Stephan Balkenhol used traditional wood carving made popular during the Middle Ages to create his sculptures of men and women. Using large tree trunks of poplar and Douglas fir, he carves away wood and bark to form life like busts. His male and female heads at this museum are realistic, but also show the viewer that they are comprised of wood.
En Masse is a Montreal based group of artists that transform derelict spaces into collaborative murals. Using only black, grey and white, the artists involved are unified through color palette. En Masse has transformed vacant buildings into works of art across the country including Art Basel, in addition to an entire room at the museum, complete with bean bags to lounge upon and examine the work.

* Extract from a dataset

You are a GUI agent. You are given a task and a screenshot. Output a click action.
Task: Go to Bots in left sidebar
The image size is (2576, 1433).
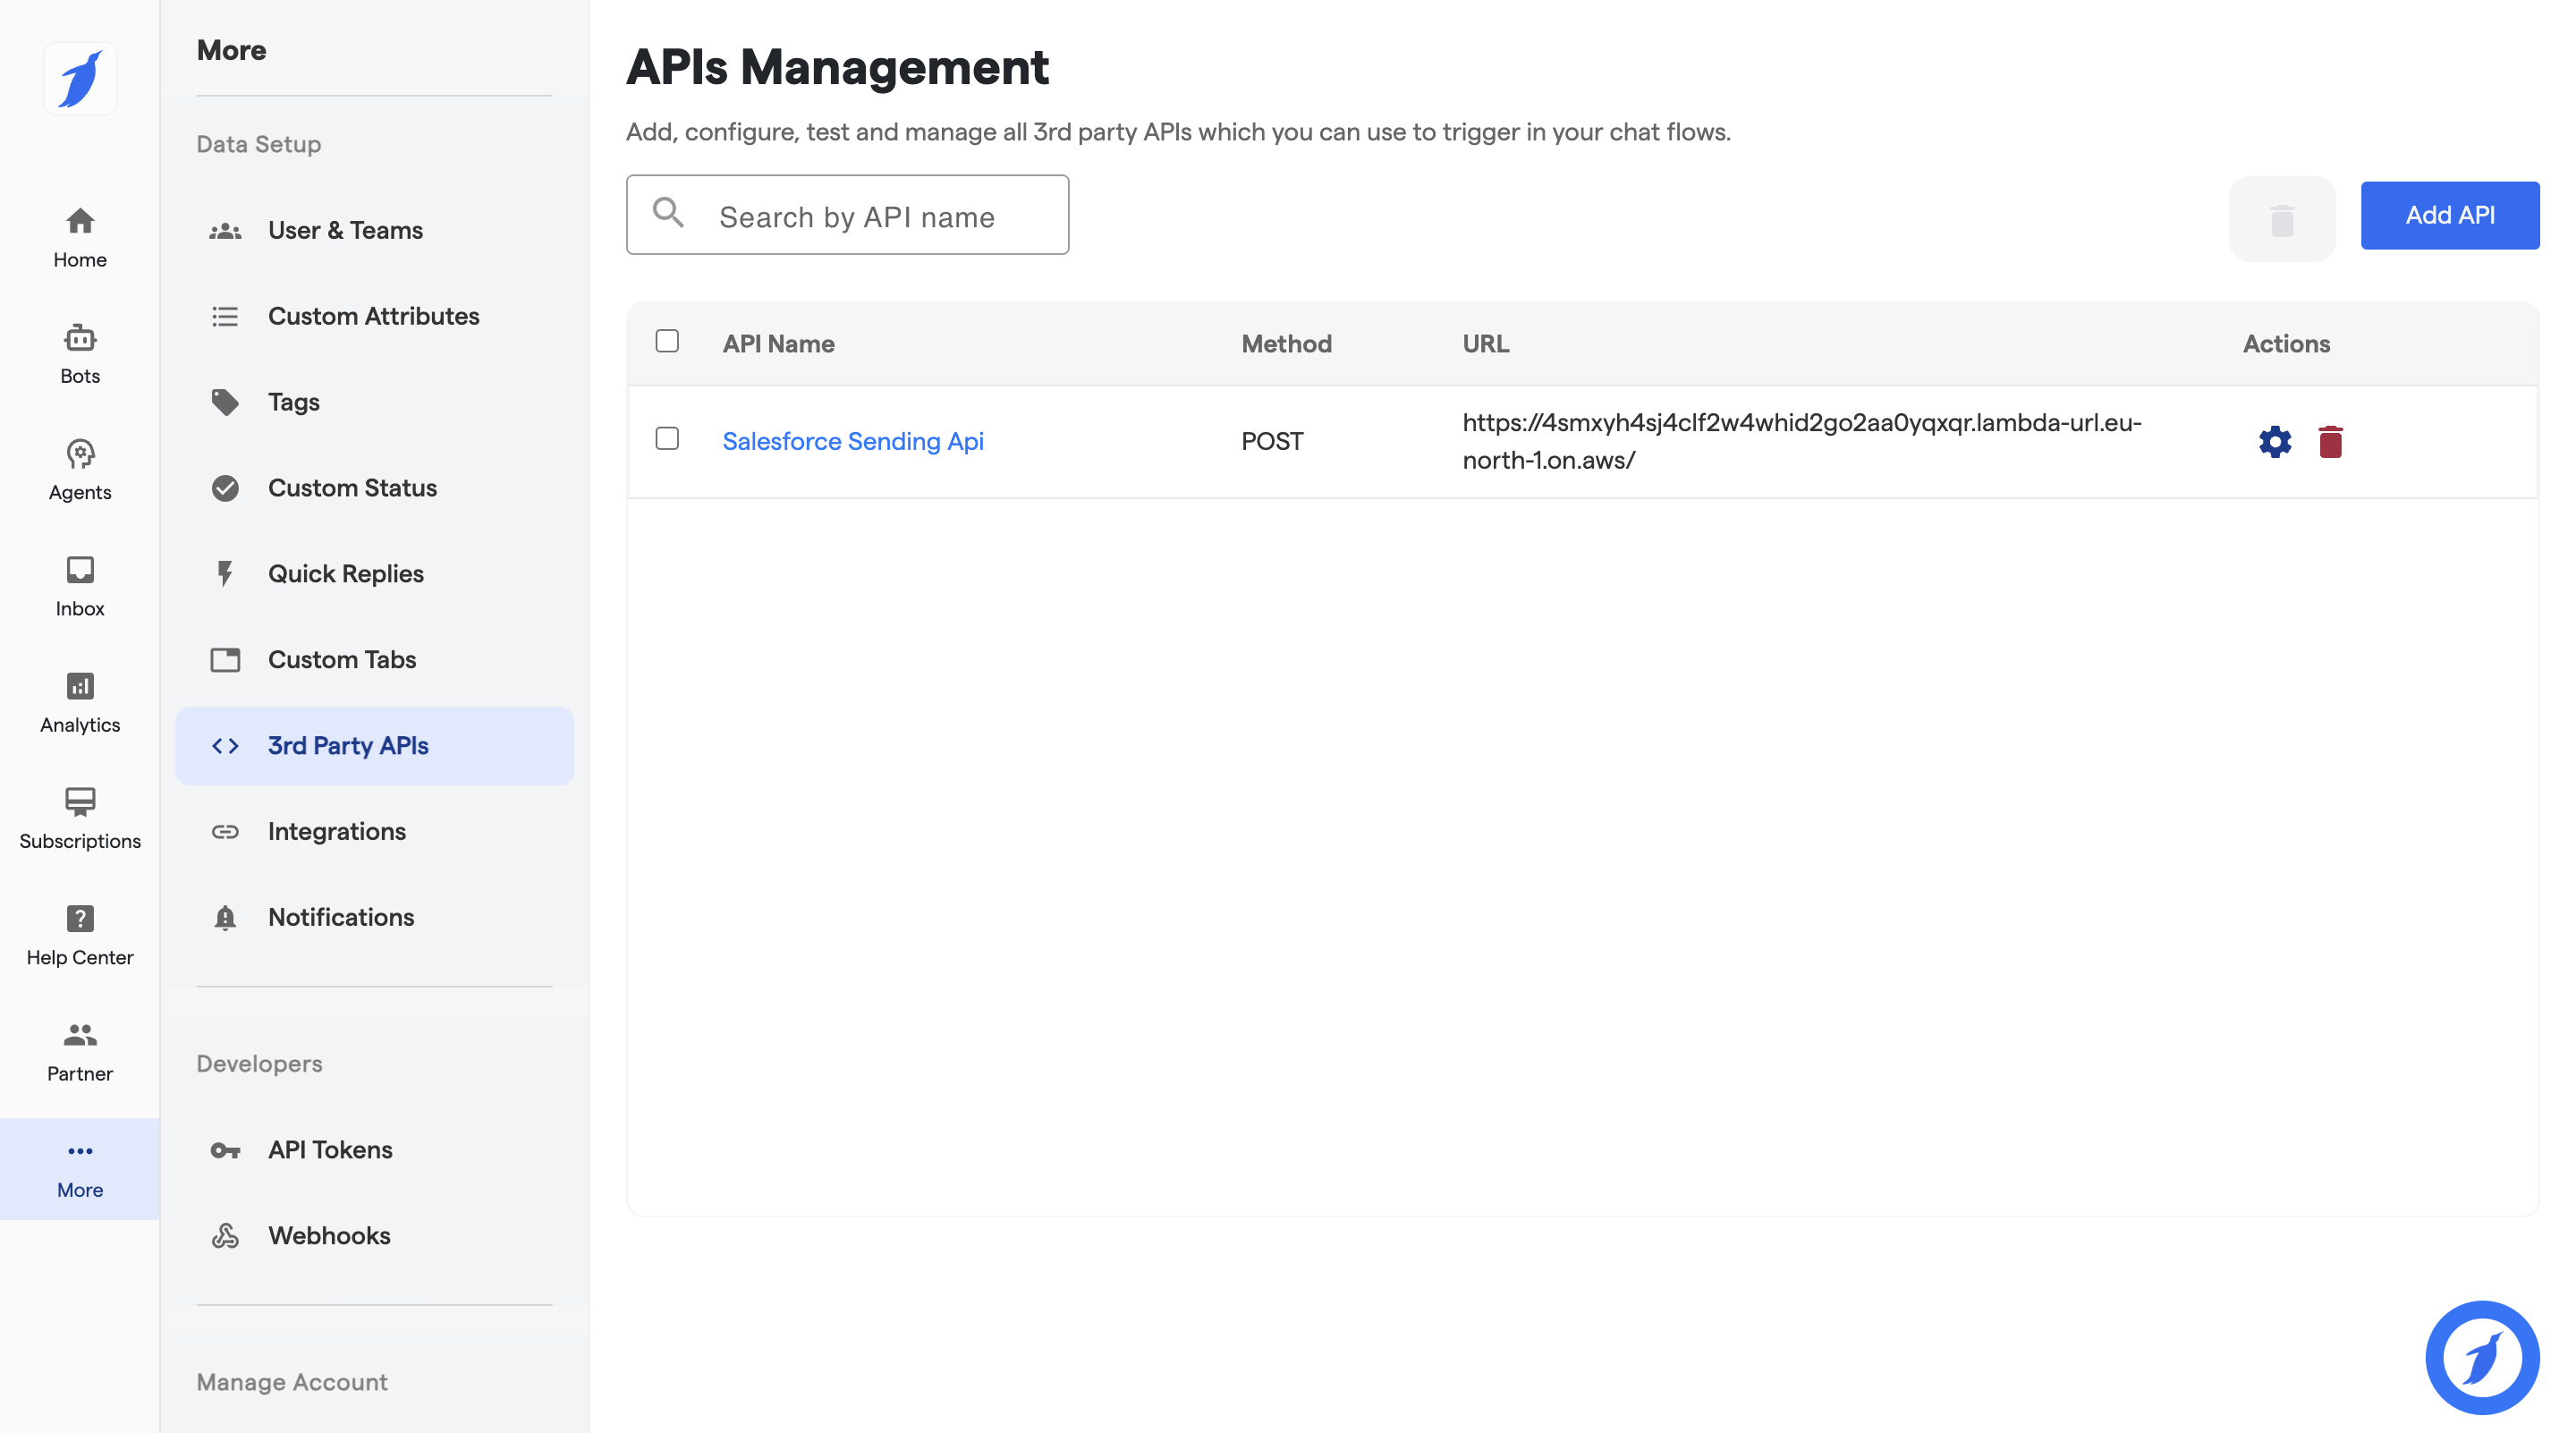(x=80, y=353)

Folkert de Jong’s lifesize sculptures are made from found materials that are often not recyclable with traditional methods. The artist uses foam and Styrofoam along with other found materials, pieces together large scale horses, humans and allegorical figures.
Montreal artist Gilles Mihalcean’s eco-sculptures have been popular in Quebec since the 1970s. In the museum’s collection, his piece “Portrait of my Father” is a sculpture column made from found wooden furniture, like bed knobs and chair legs, which are assembled then further carved into shape.
Havana based duo, Los Carpinteros, use their woodworking skills to hone large scale objects. Their “Jewelry Box” comes complete with many workable drawers, but is in the shape of a grenade. The group is inspired by their upbringing in Cuba, and the tradition of woodworking.
The late artist Nam June Paik often worked with disused televisions. A member of the Neo-Dada movement, Fluxus, Pak’s sculpture collages fused the culture represented by TV with various shapes, like musical instruments or animals. His multimedia sculptures were often accompanied with music and performance.